組織力も大事なんですけれど、私なんかすっごく、逆にね、運動の時にあんなにたくさん人が集まったわけじゃない? あんなに集まって。それでも、社会は変えられなかった、というところがあるの。じゃぁ、何人集まれば、どうやれば変わるのか? 1人1人が自立して変わるしかないの。自分の中で自分を自立して生きた時に、社会が変わる。そういう風にしか変わらない。平凡な言葉しか出てこないけれど、本当にそう思います。こういう考え、多分、リブからもらってるな、きっと。
インタビュー:バイブガールズ 構成:北原みのり
8年前、バイブを創り男性エロ雑誌を中心に取材を受けていた頃。私は聞かれてもないのに「私はフェミです。フェミニストです」とフェミを連発していた。それは私にとって「あたい、あんたら(男性誌)のオモチャにならないよ」という、子供じみた抵抗だったと思う。あんたらを喜ばせたくてバイブ作ってんじゃねーぞ、という心意気の発露のつもりだった。そうでもしないと「はい、エッチな顔して〜カメラ見て。ねぇ、ちゃんとバイブ持ってよ!」とレンズを向け、にやにやと笑いペンを走らせる男性記者たちに向かい合えなかった。
とにかく、男性誌の取材ばかりが続いた。うんざりしていた。だって私は女のバイブを創ったのに。女に使ってもらいたいのに! そんな頃。「ふぇみん」の牧田さんという人から電話が入った。「ふぇみん」という新聞で私を取材したいという。初めてだった。フライデーではなく、東スポではなく、アサヒ芸能ではなく、SPA! ではなく、女を読者にした新聞で、フェミっぽい名前の媒体からの、さらに女からの取材は! そのことが本当に嬉しかったことを覚えている。実際、その取材は、私が「フェミ」を切り札」に使わない初めてのものになった。
そうです。
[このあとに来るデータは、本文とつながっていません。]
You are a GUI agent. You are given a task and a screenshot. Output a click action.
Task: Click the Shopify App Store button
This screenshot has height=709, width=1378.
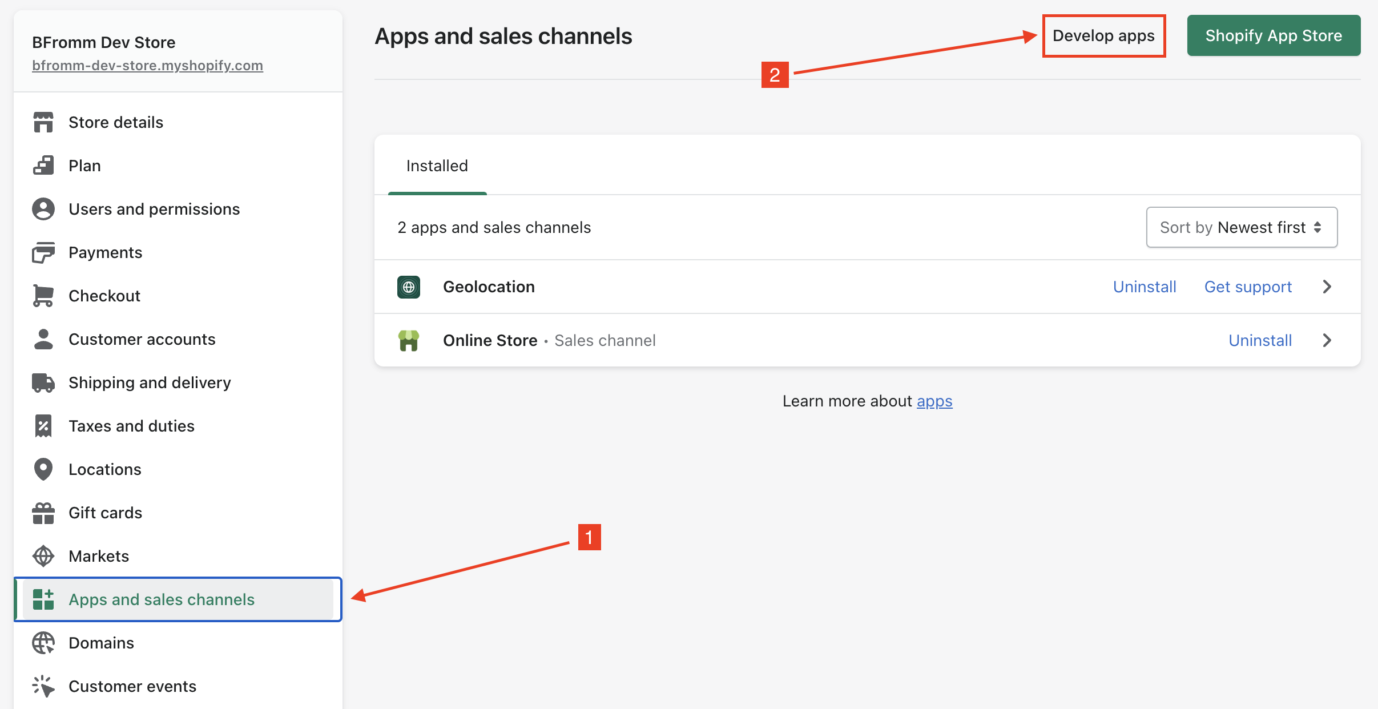1272,35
私は牧田さんに、すごく感謝している。私の前を歩いてきたたくさんのフェミたちと、私は牧田さんを通じて出会うことができた。女どうしで嫉妬しない、女どうしで闘わない、女どうしで助け合おう。「女」というだけで連帯はできないかもしれないけれど、女どうしならではの愛情と連帯を、私は牧田さんから感じることができた。第二回フェミドルでご紹介した小林万里子さんだって、牧田さんのネットワークで知り合えたものだ。
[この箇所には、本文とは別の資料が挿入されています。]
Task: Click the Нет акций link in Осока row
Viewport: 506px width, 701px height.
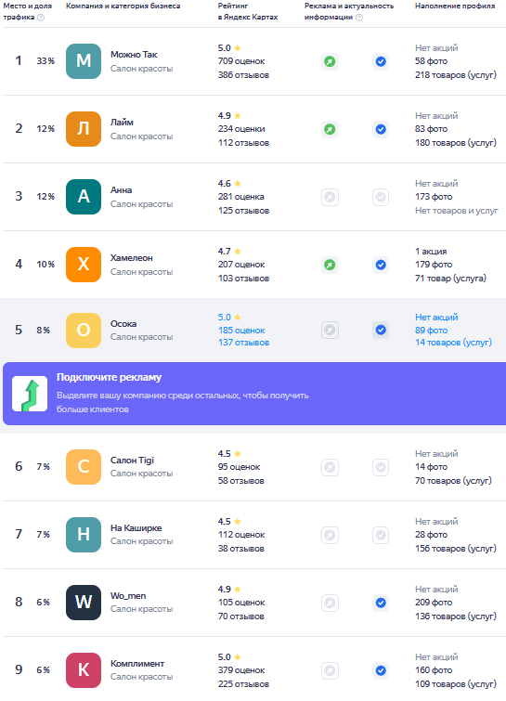Action: click(436, 318)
運動とサポート。アンチ・権力と実質的な活動。運動につきものの内部分裂や、矛盾、闘いを通して、牧田さんはそれでも運動の前にいて、女たちの動きを見守っている。牧田さんの闘い方を知る下の私たちの世代には、それではどんな闘い方が残されているのだろうか?
牧田さんは、「下の世代」への叱咤激励のようなことはしない。ただ、自分たち世代の反省と、自分たち世代がどう動くのか、ということを最後まで口にされていた。そういうことも含めて、闘ってきた女の世代なのだろう。国会の前に立ち、運動の前に立ち、女と横に並ぶ牧田さんの闘い方。牧田さんのスッとした立ち姿の後ろに、自分がいることを、私は改めて気が付くのだ。
取材を快く受けて下さって本当にありがとうございました。